# TASK STATEMENT
Exactly the lines from the line containing "Given: Click the Betreff subject label" through the final line of the entries below must be returned, and only those, without pictures.

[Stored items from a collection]
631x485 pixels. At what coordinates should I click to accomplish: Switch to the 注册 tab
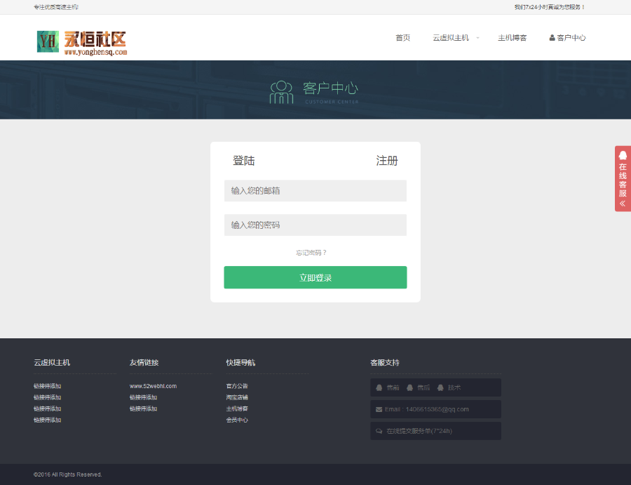point(387,161)

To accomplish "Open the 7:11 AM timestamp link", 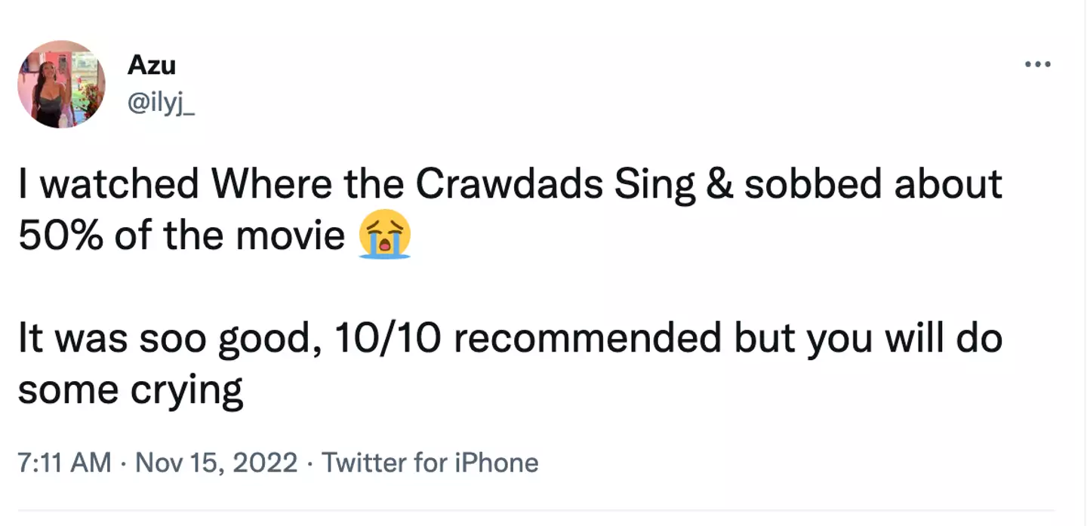I will tap(64, 463).
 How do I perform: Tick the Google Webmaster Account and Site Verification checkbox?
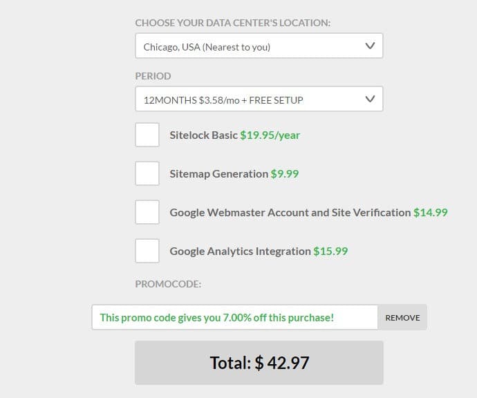[147, 212]
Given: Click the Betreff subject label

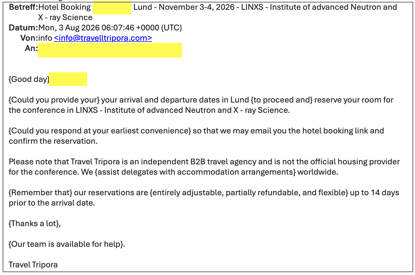Looking at the screenshot, I should pos(24,7).
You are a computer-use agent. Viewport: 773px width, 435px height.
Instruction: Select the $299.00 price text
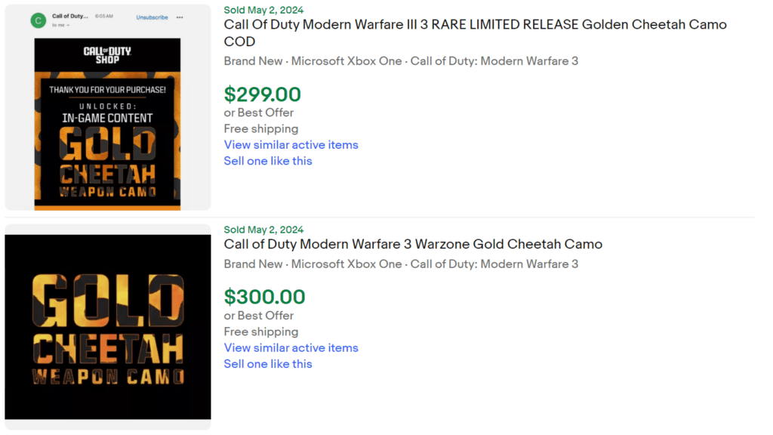pyautogui.click(x=263, y=94)
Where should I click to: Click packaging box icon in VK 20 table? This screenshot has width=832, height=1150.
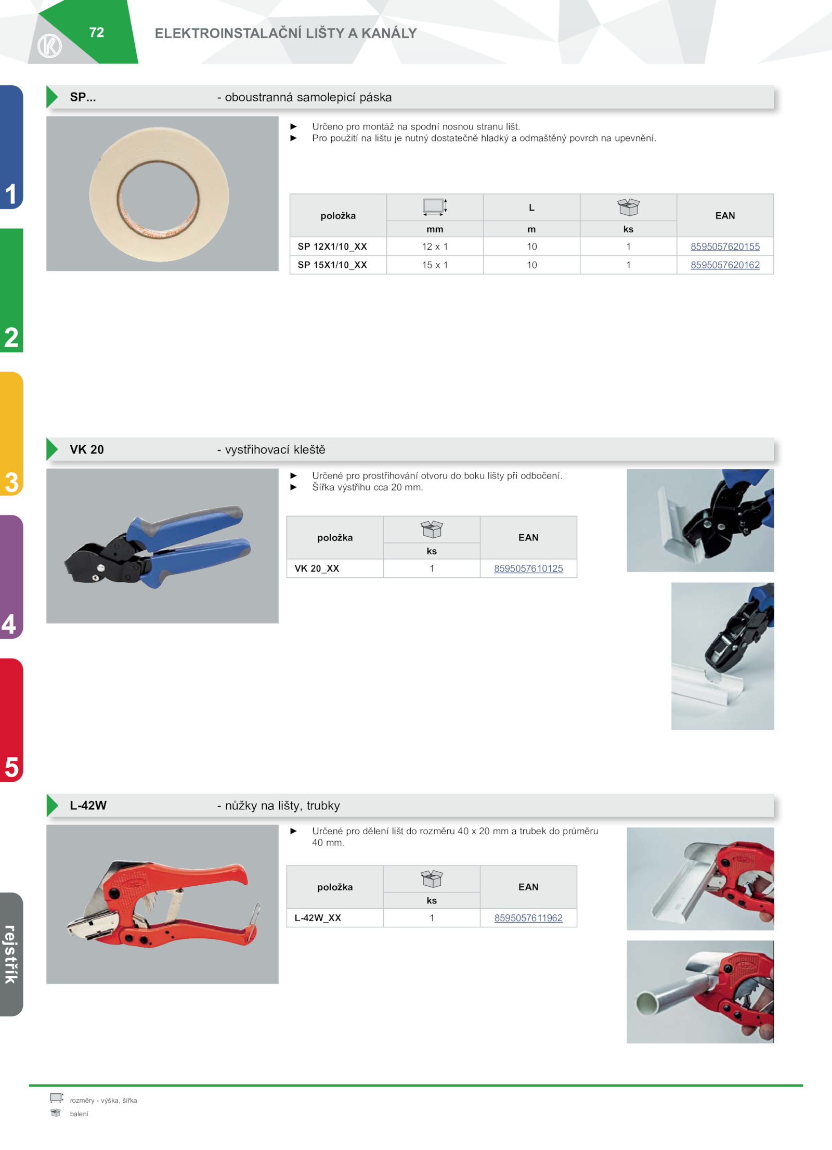[x=432, y=529]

# YOUR SOLUTION
Given: Click the Betreff subject label

Looking at the screenshot, I should pos(24,7).
You are a computer-use agent. Viewport: 773px width, 435px height.
Instruction: Select the $299.00 price text
pyautogui.click(x=263, y=94)
Where should I click to: Click packaging box icon in VK 20 table? This screenshot has width=832, height=1150.
[x=432, y=529]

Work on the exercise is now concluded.